Все засмеялись, как ловко опустил Герман Петрович самоуверенного наглеца. Лишь Макарский покраснел, явно, обидевшись на профессора.
- Предложил я вам окунуться в мир Средневековья, - продолжал профессор, - для того, чтобы вы могли выбрать тему для курсовой работы. Вы ознакомились со средневековой историей Азии и Востока: с историей Индии, Китая, Кореи, Японии, Османской империи. Какую тему вы хотели бы более подробно изучить и поделиться с нами?

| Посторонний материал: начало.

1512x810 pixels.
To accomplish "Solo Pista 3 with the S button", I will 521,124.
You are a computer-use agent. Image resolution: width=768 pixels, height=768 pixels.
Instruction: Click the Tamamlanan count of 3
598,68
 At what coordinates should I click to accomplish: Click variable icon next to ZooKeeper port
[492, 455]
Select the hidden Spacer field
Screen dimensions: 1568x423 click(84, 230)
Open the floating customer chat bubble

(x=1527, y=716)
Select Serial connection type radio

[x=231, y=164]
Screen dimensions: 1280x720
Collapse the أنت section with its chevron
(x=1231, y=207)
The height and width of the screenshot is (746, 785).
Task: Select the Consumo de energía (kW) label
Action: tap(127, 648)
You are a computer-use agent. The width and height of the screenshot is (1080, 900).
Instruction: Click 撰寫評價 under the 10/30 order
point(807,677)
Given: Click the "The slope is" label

Все, переглядываясь, замолчали, как школьники перед вызовом к доске.
- К вам, Стрельцов, у меня есть отдельное предложение. Если уж Макарский заинтересовался историей гарема, пусть он и осветит её в своей работе. Вам предлагаю ответить ему тем же. Почему бы вам не взять тему: «Образ кисэн в эпоху Чосон».